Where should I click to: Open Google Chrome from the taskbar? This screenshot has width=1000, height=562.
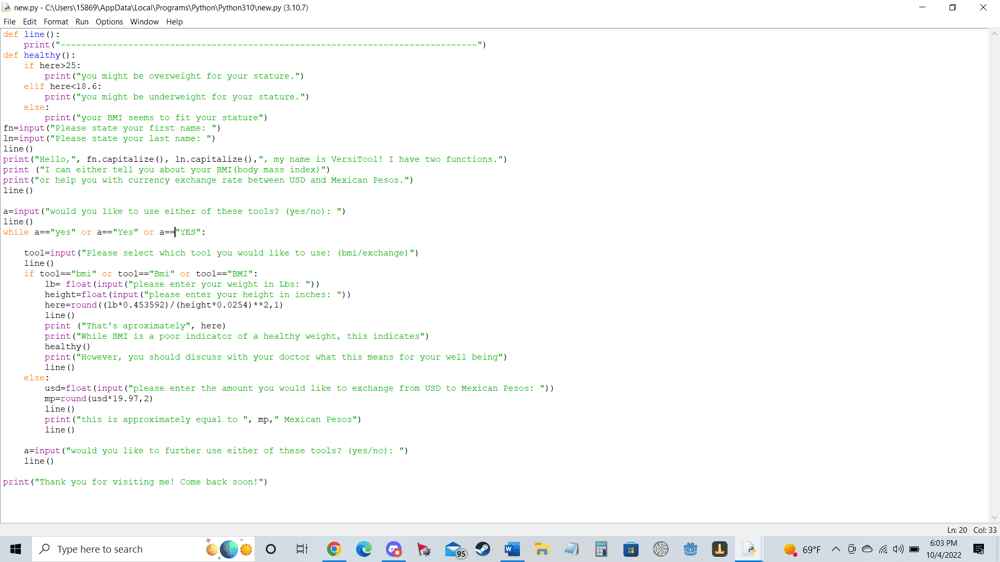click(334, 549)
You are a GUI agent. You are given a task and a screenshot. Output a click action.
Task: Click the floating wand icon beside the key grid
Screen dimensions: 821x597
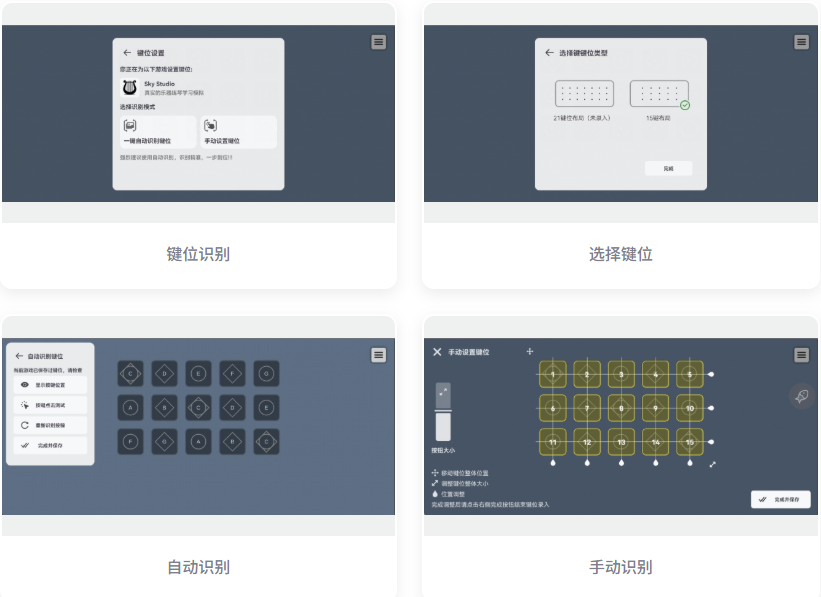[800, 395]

* * *

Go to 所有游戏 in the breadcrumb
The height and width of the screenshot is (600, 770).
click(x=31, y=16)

» TASK: Return, exactly as they stand, the lines above from the one with "Where should I" to the one with "Task: Click the", omitting any pictures among them.

» SOLUTION TO THIS TASK:
Where should I click to: Open Google Chrome from the taskbar? This screenshot has width=1000, height=562.
click(334, 549)
You are a GUI agent. You are given a task and a screenshot. Output a click action.
Task: Click the floating wand icon beside the key grid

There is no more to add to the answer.